Address: Suite 1, 3rd Floor 11-12 St. James’s Square, London, SW1Y 4LB

Twitter: @valeglobal

Vale, formerly Companhia Vale do Rio Doce or CVRD, is a Brazilian multinational corporation engaged in metals and mining and one of the largest logistics operators in Brazil. In January 2012, Vale received the “people’s choice” Public Eye Award as the corporation with the most “contempt for the environment and human rights” in the world, mainly in relation to the Belo Monte Dam.

In 2019 the company made £6.25m in revenue, but it is so secretive that salaries of its executive board remain unknown.

Vale is being held responsible for the Brumadinho dam disaster.

Brumadinho dam disaster in Brazil

The Brumadinho dam disaster occurred on 25 January 2019 when a tailings dam owned by Vale at the Córrego do Feijão mine suffered a catastrophic failure. 270 people died as a result of the collapse, of whom 259 were officially confirmed dead in January 2019 and 11 others reported missing.

The dam failure released around 12 million cubic meters of mining waste that first hit the mine’s administrative area, where hundreds of the mine’s employees were having lunch, and the community “Vila Ferteco” before reaching the Paraopeba River, the region’s main river, which supplies water to one third of the Greater Belo Horizonte region. It is very likely the waste stream will also reach the São Francisco River which passes through five Brazilian states and the dams of two hydroelectric plants. The National Water Agency (ANA) stated that the tailings could pollute over 300 kilometres of river and affect the region’s whole ecosystem.

Evidence has been found that Vale officials knew Brumadinho’s dam was at risk since at least November 2017 and that the company had executives systematically hide evidence of safety concerns and retaliated against auditing firms that flagged problems.

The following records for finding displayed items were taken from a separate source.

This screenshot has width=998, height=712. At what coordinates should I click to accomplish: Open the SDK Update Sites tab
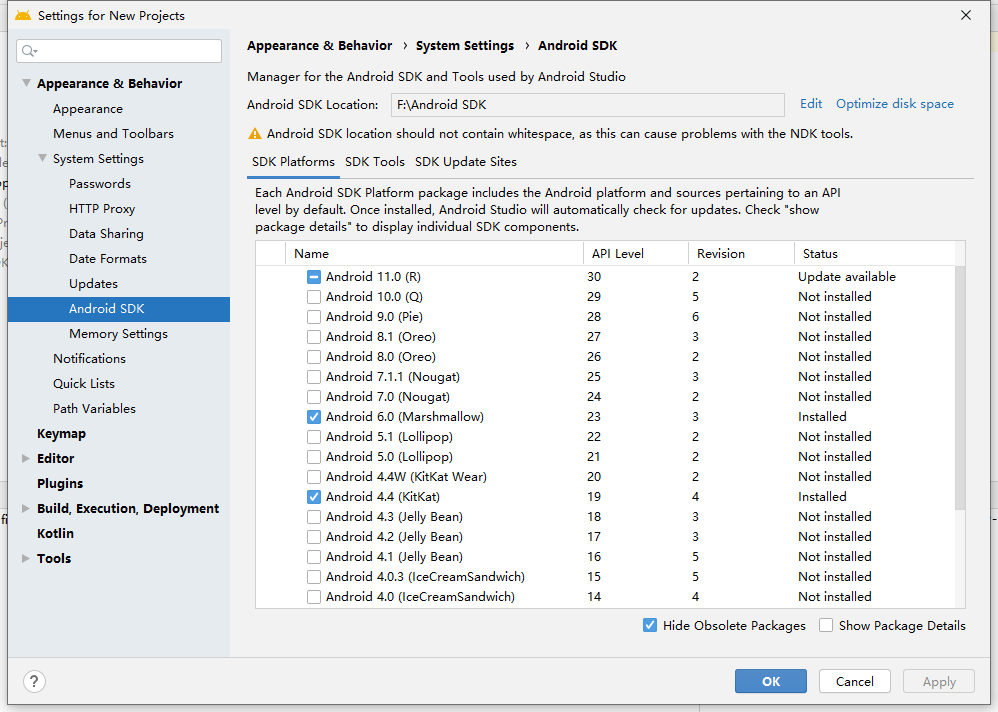(466, 161)
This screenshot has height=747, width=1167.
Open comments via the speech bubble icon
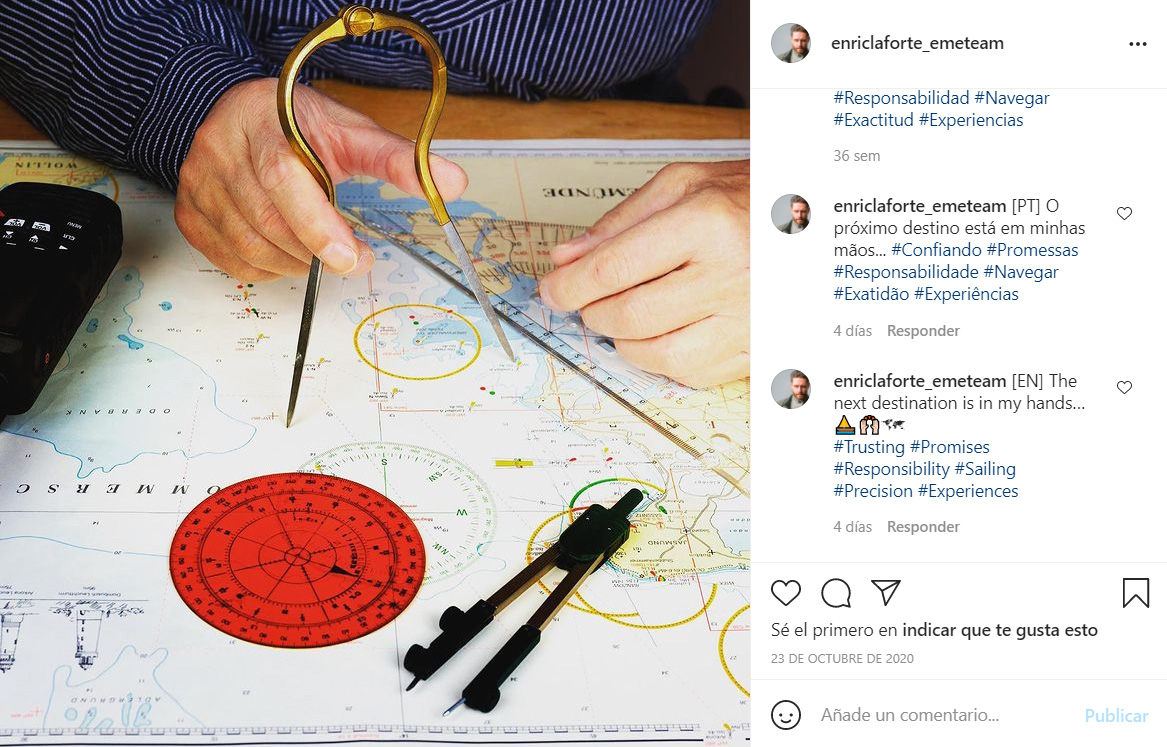(836, 593)
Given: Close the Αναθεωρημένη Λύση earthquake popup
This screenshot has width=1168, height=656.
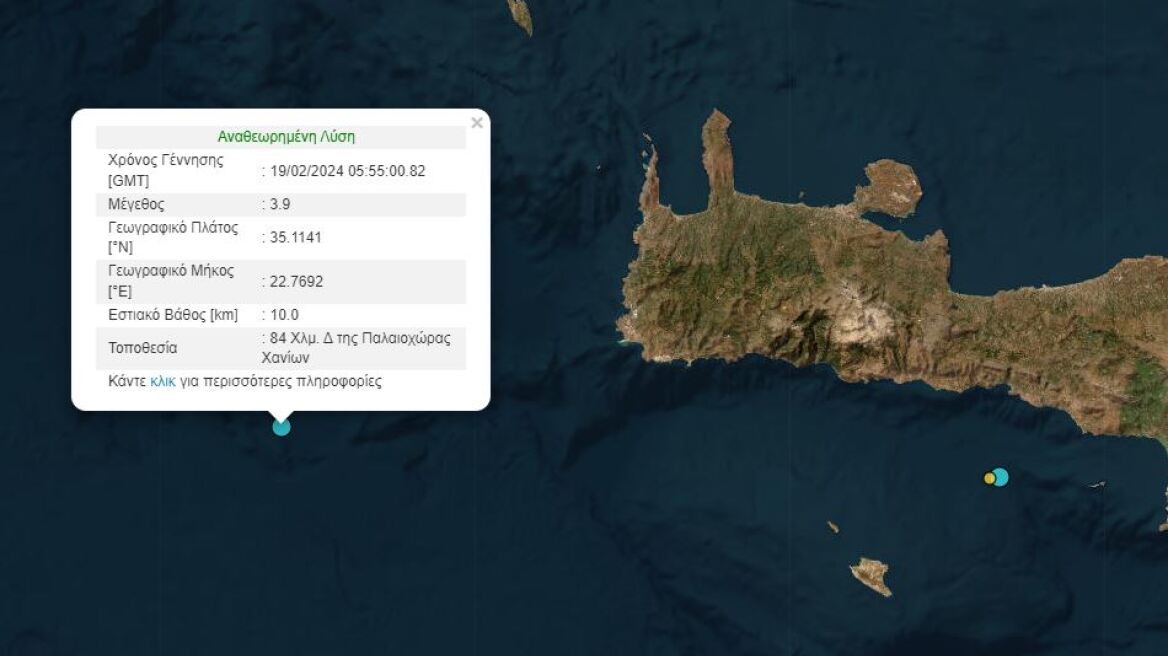Looking at the screenshot, I should coord(477,123).
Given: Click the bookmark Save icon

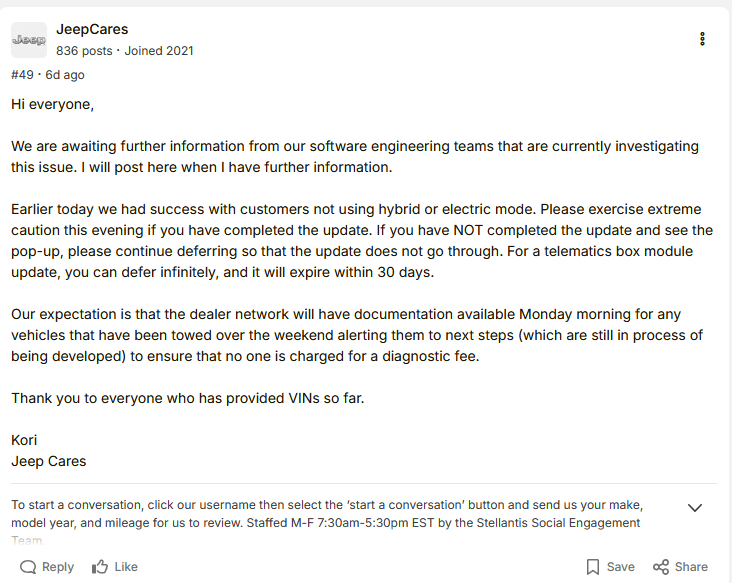Looking at the screenshot, I should (x=593, y=567).
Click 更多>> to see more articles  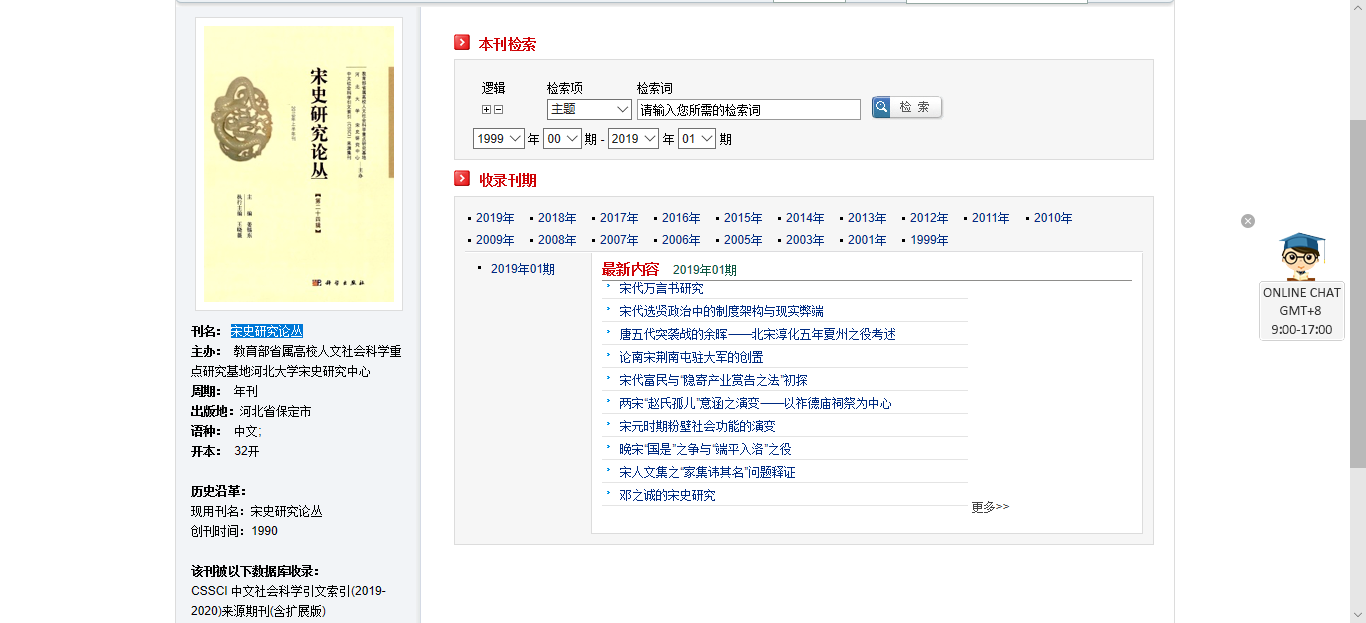coord(990,507)
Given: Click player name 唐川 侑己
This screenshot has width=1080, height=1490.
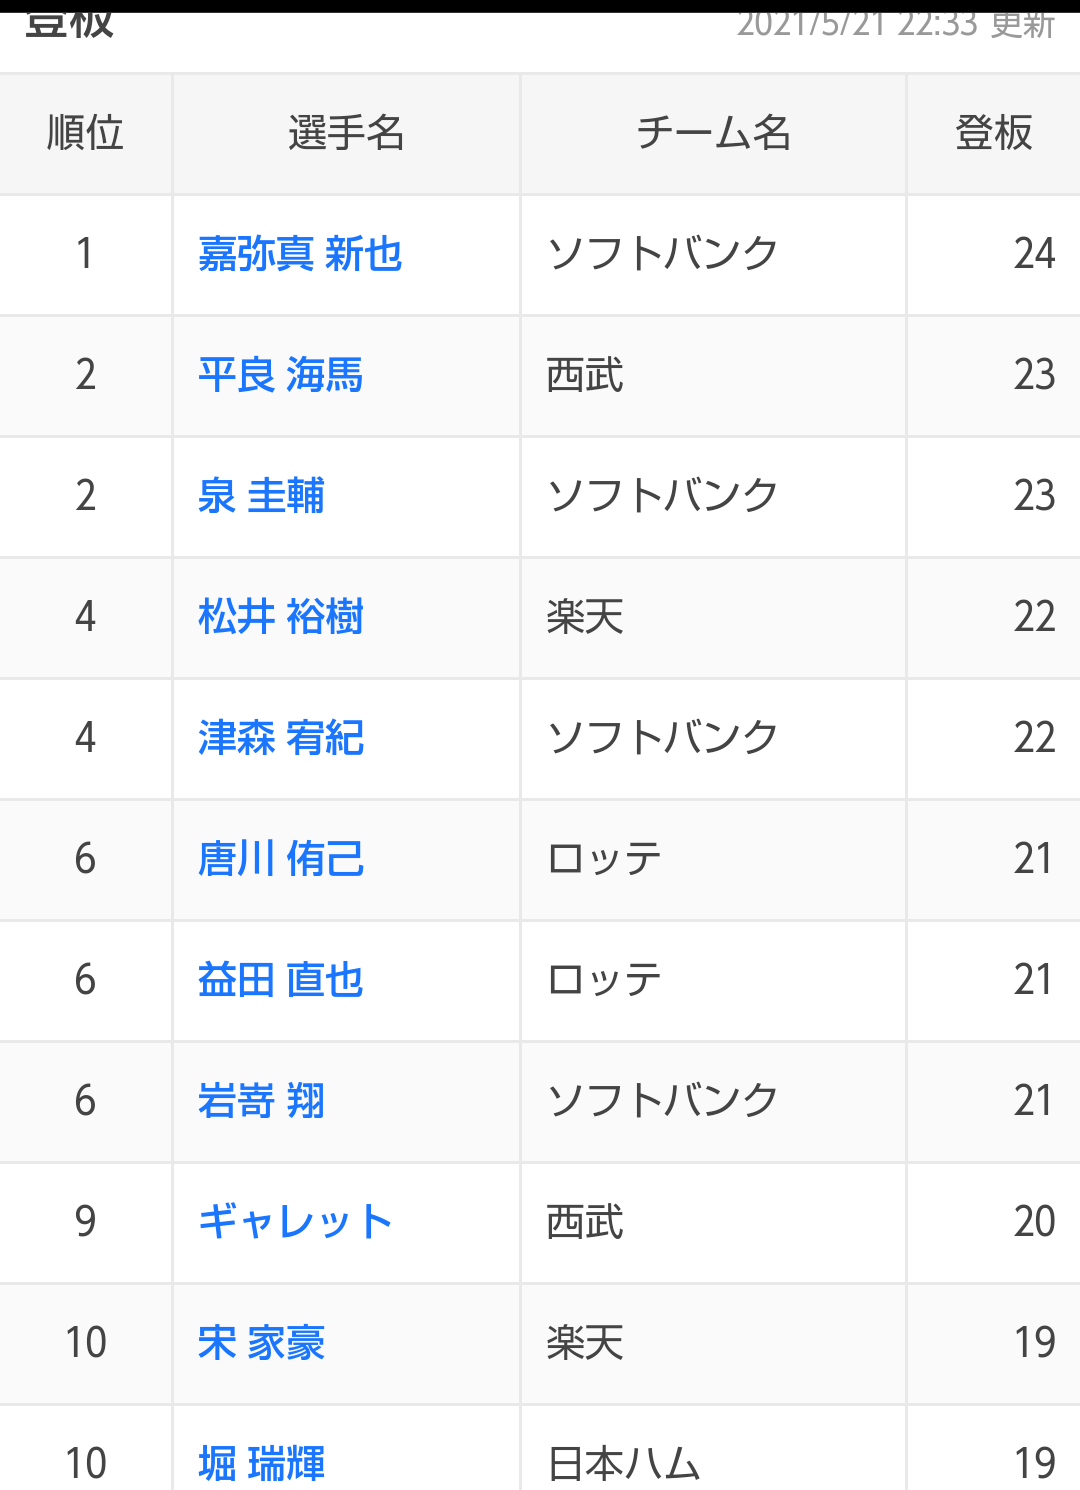Looking at the screenshot, I should click(280, 859).
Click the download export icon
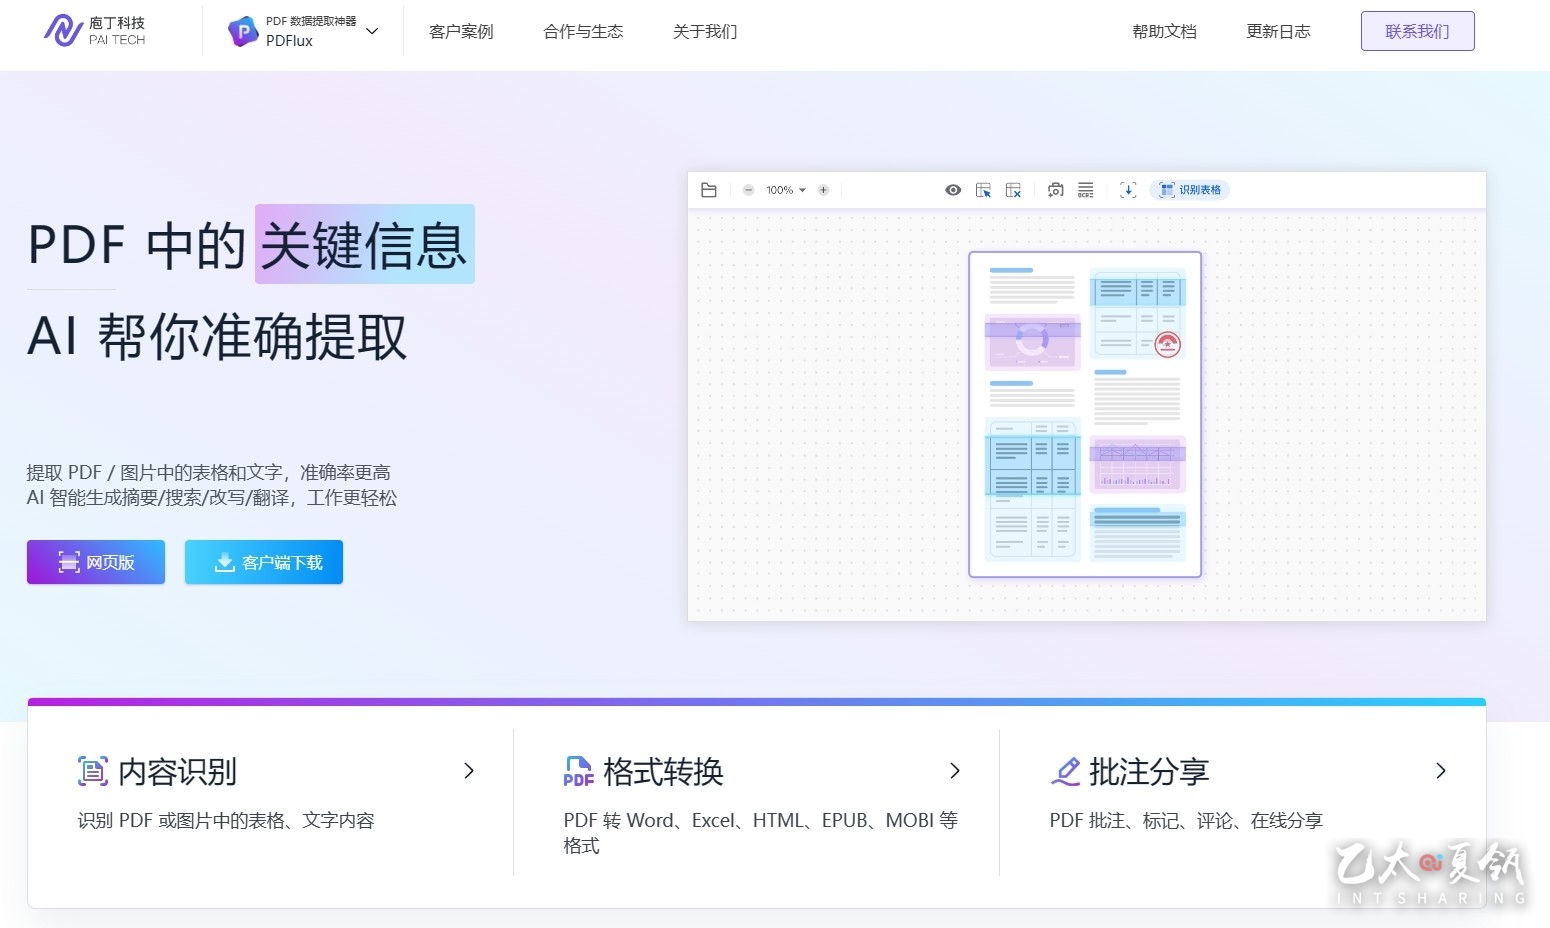1550x928 pixels. (x=1128, y=190)
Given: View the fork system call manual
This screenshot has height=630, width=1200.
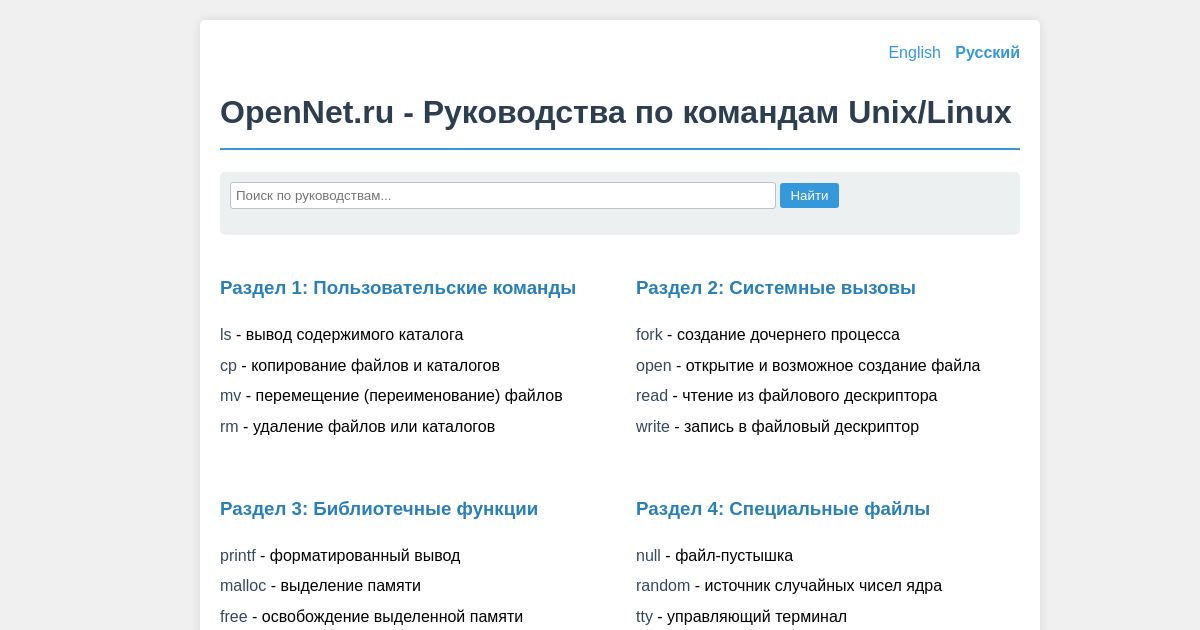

One day after the failure, the Brazilian Institute of Environment and Renewable Natural Resources announced a £35.4 million fine on the Vale company. Brazilian judicial authorities froze £2.3 billion of Vale’s assets. In January 2020, Vale’s former chief executive, Fabio Schvartsman, and other senior officials of Vale and TÜV Süd, the German firm hired to assess the stability of its dams, were charged with homicide and environmental crimes as a result of the dam disaster. In April 2020, Vale’s safety inspectors refused to guarantee the stability of at least 18 of its dams and dikes in Brazil.